If you accept an offer contingent on obtaining financing, we recommend that you require the buyer to show a lender’s pre-approval, approval letter, or written loan commitment, which is a better guarantee of loan approval than a pre-qualification or no documentation at all from a lending institute.
The lender will have the property appraised by an independent, licensed appraiser to determine the value for the lending institution. This is done so that the lender can satisfy itself that if the borrower defaults on the loan, the lender can still recoup its investment.
- Title Contingency. Most purchase agreements will automatically include a title contingency. This ensures that the buyer will receive clean title to the property, without any liens or other encumbrances that would allow someone else to claim title to the property after they’ve purchased it.
Another term you’ll want to consider when reviewing an offer is the closing date specified by the buyer in their purchase offer. The closing date is not only when you’ll get your money for the property, it’s also generally when you’ll have to be moved out, and the date until which you’ll be paying all the expenses on the property, such as maintenance, insurance and taxes.

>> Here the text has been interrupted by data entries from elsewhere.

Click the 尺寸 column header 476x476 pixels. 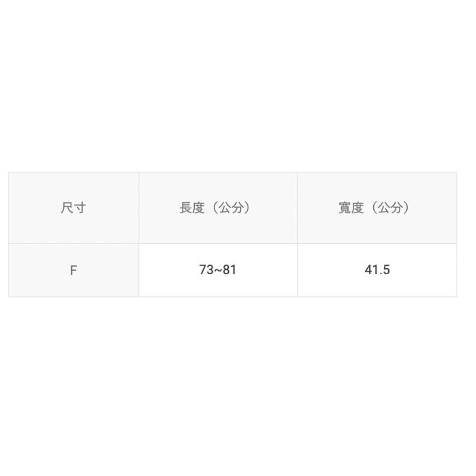(x=73, y=208)

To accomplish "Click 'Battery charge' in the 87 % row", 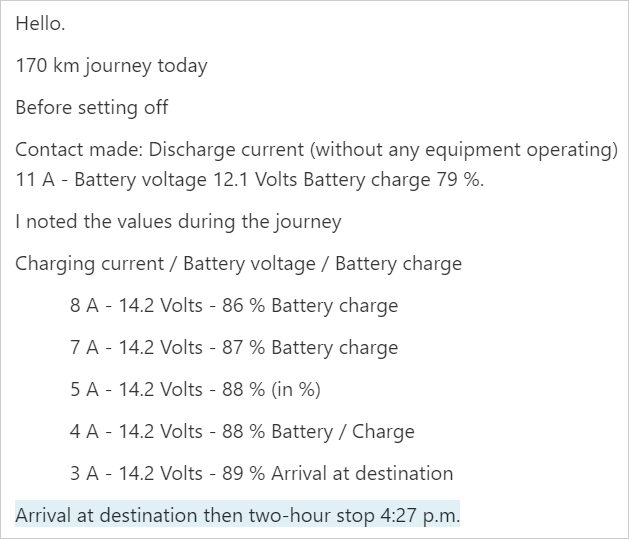I will [335, 347].
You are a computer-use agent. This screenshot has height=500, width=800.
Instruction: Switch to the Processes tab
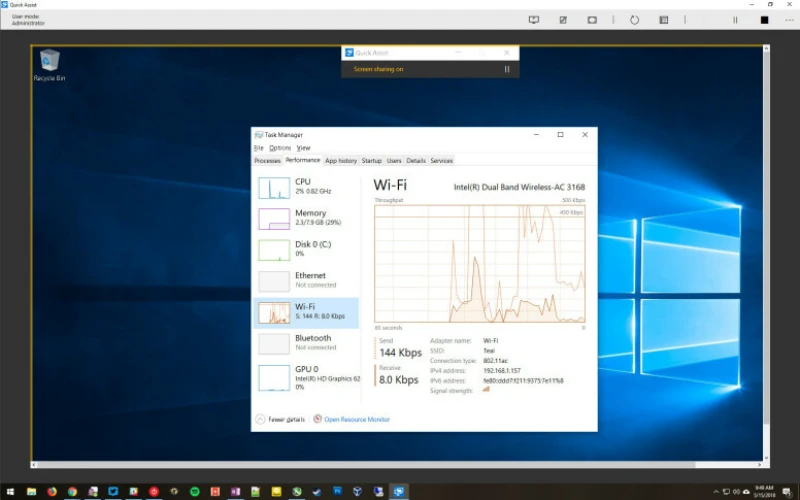point(267,160)
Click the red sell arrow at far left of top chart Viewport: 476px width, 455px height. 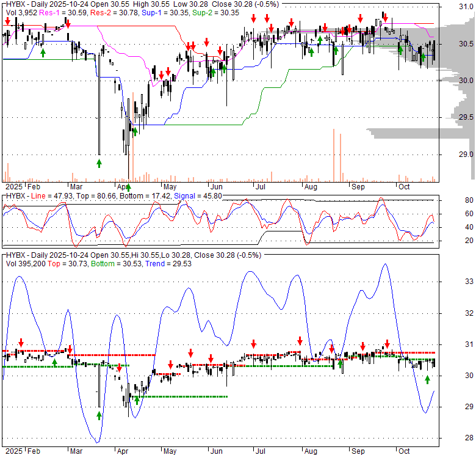(x=7, y=21)
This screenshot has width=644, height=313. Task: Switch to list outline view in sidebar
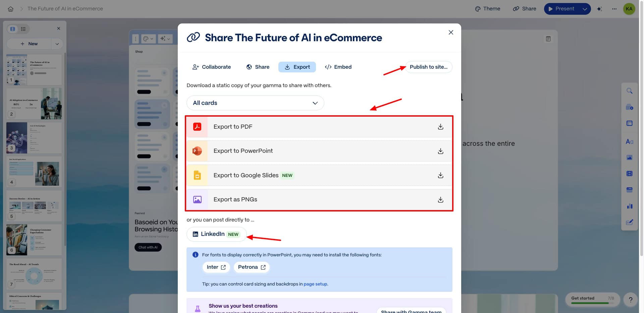(23, 29)
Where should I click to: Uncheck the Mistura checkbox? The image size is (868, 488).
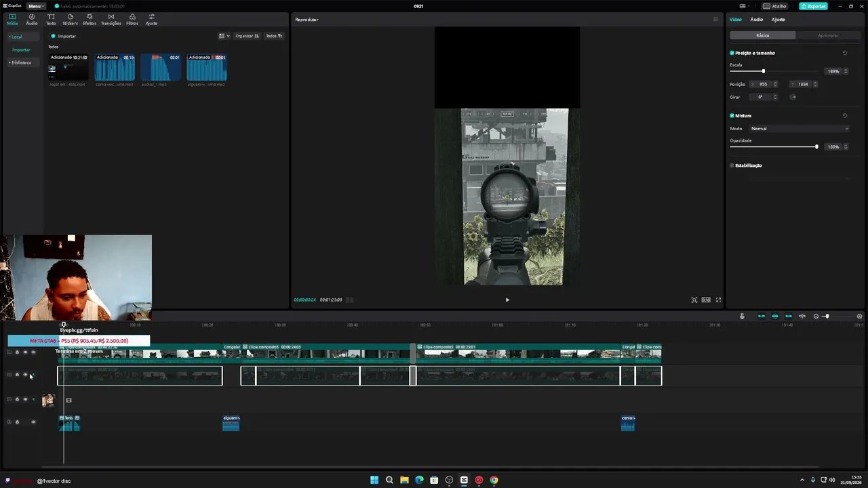click(732, 116)

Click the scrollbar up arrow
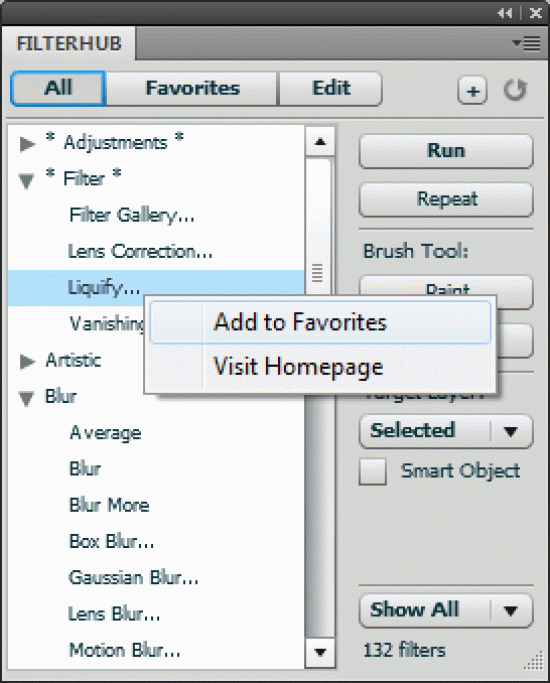pos(320,141)
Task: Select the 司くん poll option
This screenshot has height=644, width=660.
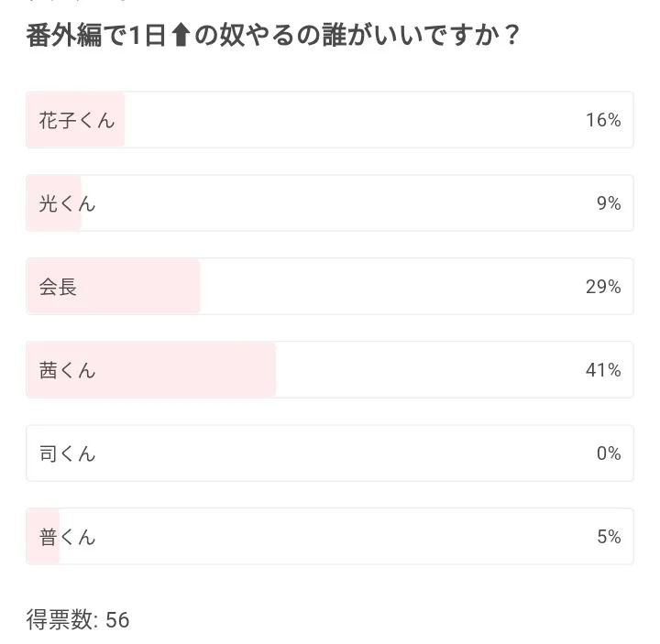Action: click(330, 453)
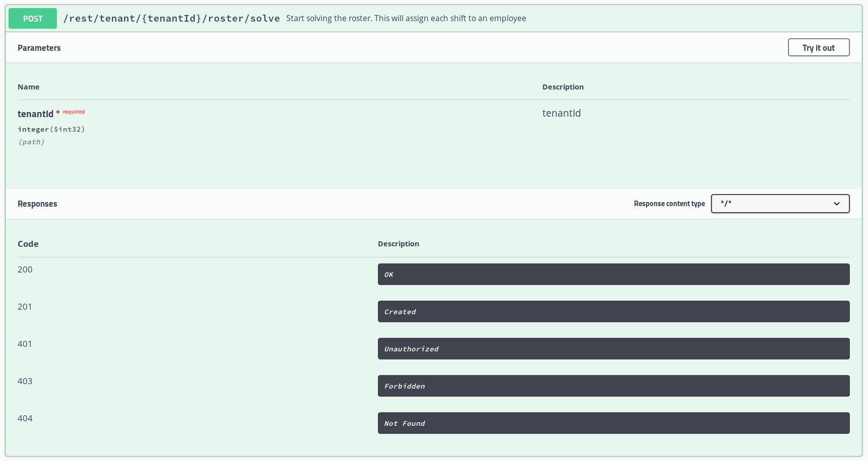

The possession date a buyer includes in their purchase offer may influence you just like the closing date can. If you need time to find a new home, you may have included in your listing a term like “60 days possession.” If you require possession after closing, recognize that there will be a cost associated with that, generally reimbursement of the buyer’s mortgage and possibly other costs until they are able to take possession of the property.
Negotiating the Right Way
We take the ethical responsibility of fairly negotiating contractual terms very seriously. It is our job to find a win-win agreement that is beneficial to all parties involved. You may even have to deal with multiple offers before finding the one you judge to be the most suitable for you – and as your agents, we will guarantee a thorough and objective assessment of each offer to help you make the right choice.
At Vanderhoef Properties, we have unique backgrounds to help you negotiate each offer. From Matt’s training and accreditation as a National Association of Realtors “Certified Negotiation Expert,” to Bill’s years of experience as a litigator, your negotiation team will be hard to beat.